Officer Wendell (she wouldn’t give me her first name), a member of the local DC Police force who was guarding an area outside the fence, told me, “This is a normal day for us.” After all, the city often hosts high-profile, high-security events. The only thing on her mind, which she repeated often and requested it appear in this piece, was her planned retirement on April 10.

The heavy security presence seems to be working. The usually busy streets are empty, and few people are actually around the Capitol, except to take pictures or videos of what’s happening.

Members of the US National Guard arrive at the US Capitol on January 12.
Andres Reynolds-Caballero/AFP via Getty Images

One member of the Pennsylvania National Guard on duty inside the fence said that right now, “things are slow, very slow,” and that local law enforcement and everyday Capitol staff could handle themselves without any real assistance. (As I approached him and his colleagues, they were discussing their joy over ordering lunch on UberEats.) But, the Guard member made sure to note, they’re all in town “just in case — and you know what I mean.”

Indeed.
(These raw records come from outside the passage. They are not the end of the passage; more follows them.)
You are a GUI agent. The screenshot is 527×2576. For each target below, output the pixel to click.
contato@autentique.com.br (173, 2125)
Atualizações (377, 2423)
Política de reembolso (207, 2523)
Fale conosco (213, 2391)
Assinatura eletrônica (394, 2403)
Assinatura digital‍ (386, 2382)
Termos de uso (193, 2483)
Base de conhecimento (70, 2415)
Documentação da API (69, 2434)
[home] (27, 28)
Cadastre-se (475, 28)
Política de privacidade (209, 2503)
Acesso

That “just in case” is the potential for another attack on the Capitol. Intelligence indicates armed militia groups and far-right extremists are planning to target the inauguration, which will take place on the building’s western platform. The hope, at least for one member of Virginia’s National Guard, is that his and his fellow troops’ presence helps stave off that possibility.

“We don’t need Americans killing Americans,” he said.

It’s hard to imagine a crowd of people actually getting through the barrier and overcoming the large force in place. It’s arguably the most heavily guarded area in the city, perhaps even more so than the White House. If anyone tries to fight their way through, chances are high they’ll fail.

In that sense, having the Capitol area on lockdown is a good idea — it ensures the safety of lawmakers, staff, and eventually Biden’s inauguration dais. In another sense, it’s a bad look for American democracy that it can’t switch from one administration to another without calling in armed reinforcements.

“It’s not ideal,” said a Pennsylvania National Guard member, “but we’re here now, and we got a job to do.”